::: Extracted records
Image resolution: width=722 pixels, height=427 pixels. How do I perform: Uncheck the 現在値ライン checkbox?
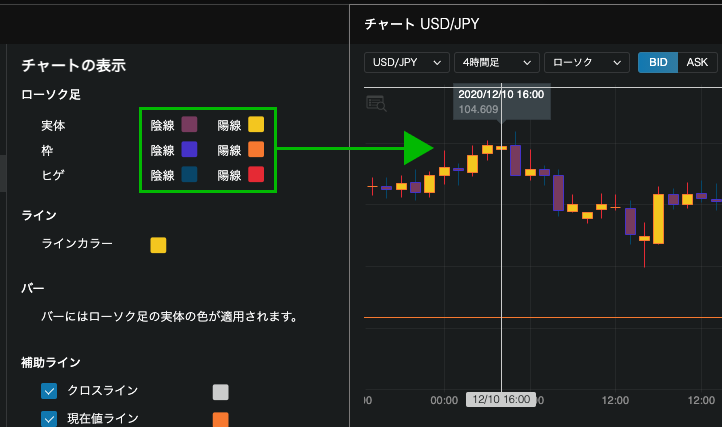click(x=49, y=419)
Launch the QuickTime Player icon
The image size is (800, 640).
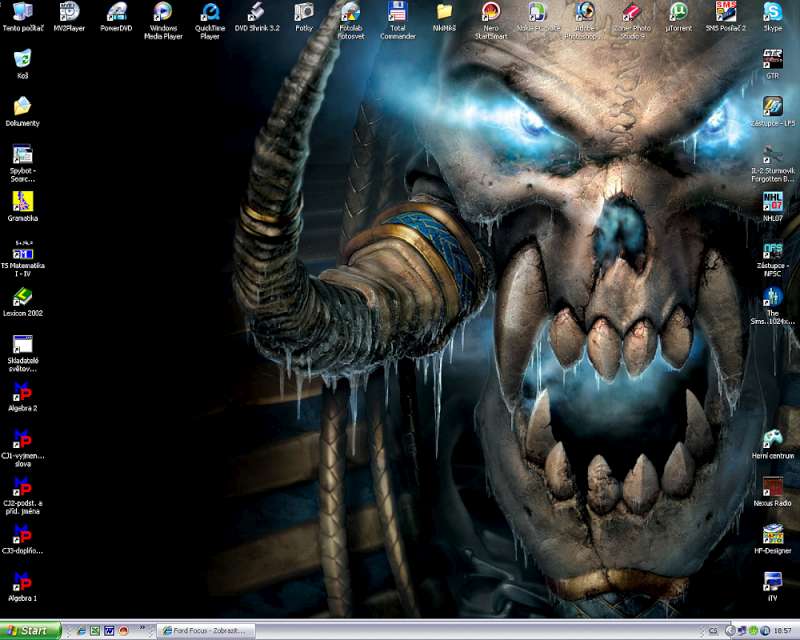coord(210,13)
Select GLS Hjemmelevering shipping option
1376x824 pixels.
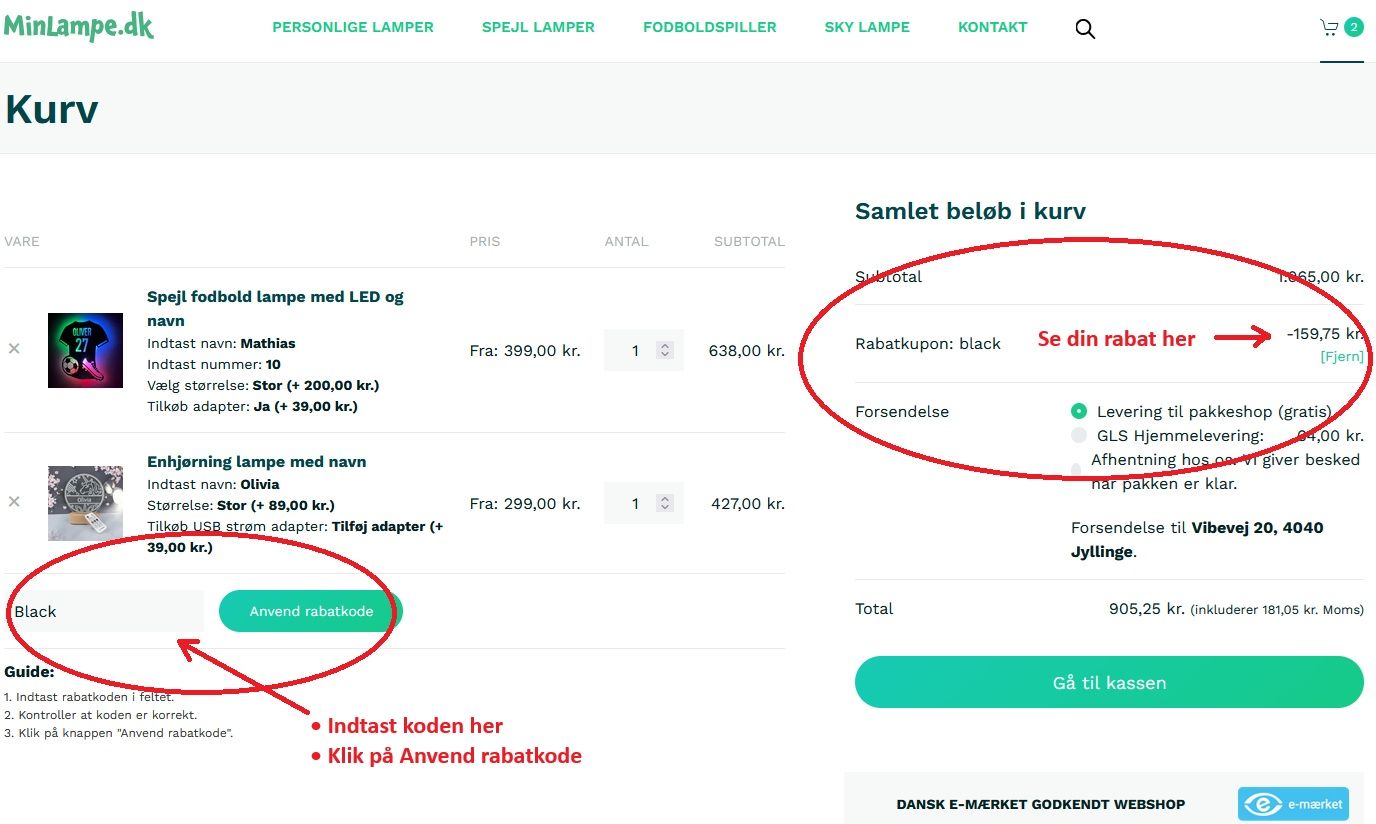click(x=1079, y=435)
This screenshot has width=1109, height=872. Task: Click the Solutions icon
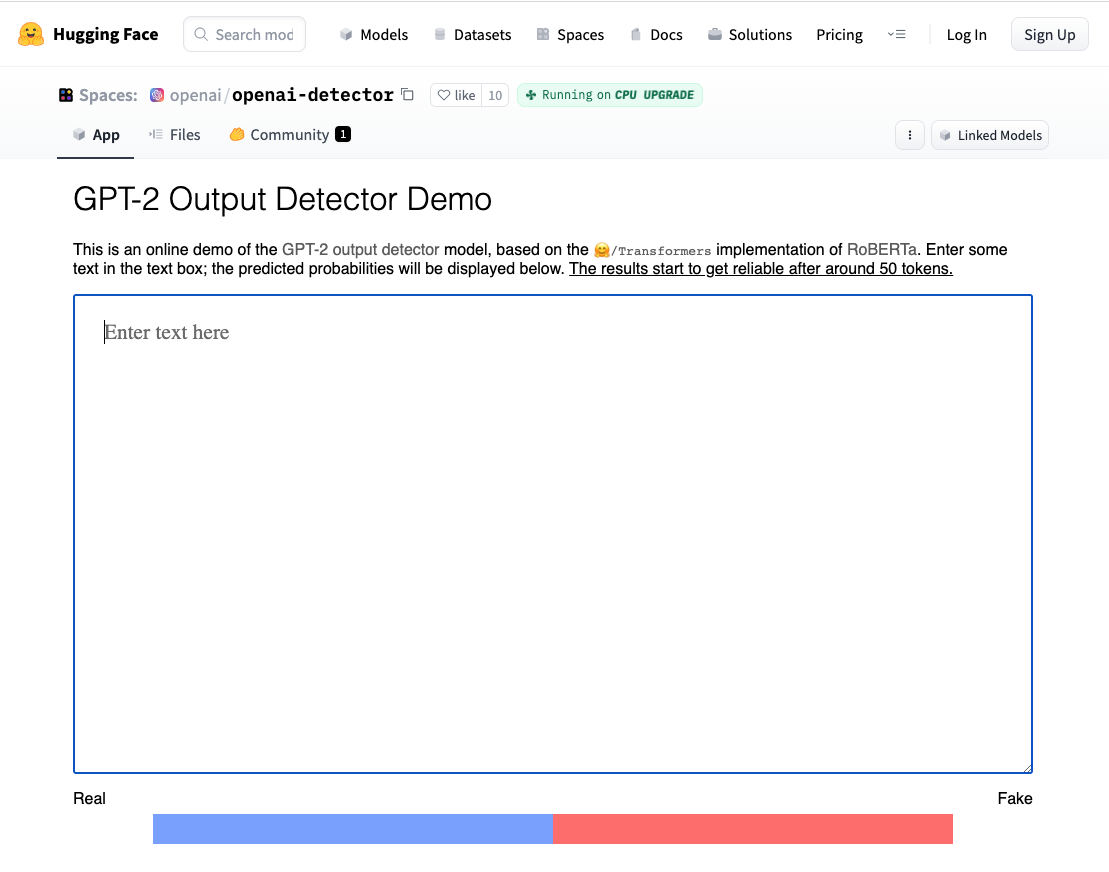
::::::
→ What you will do
Full copy, no pictures: write out each line of the data exactly as it stands.

→ Response to the exercise
Image resolution: width=722 pixels, height=427 pixels. How do I perform: Uncheck the 現在値ライン checkbox?
click(x=49, y=419)
Launch the QuickTime Player icon
The image size is (800, 640).
coord(210,13)
Select GLS Hjemmelevering shipping option
1376x824 pixels.
click(x=1079, y=435)
This screenshot has width=1109, height=872. Task: Click the Solutions icon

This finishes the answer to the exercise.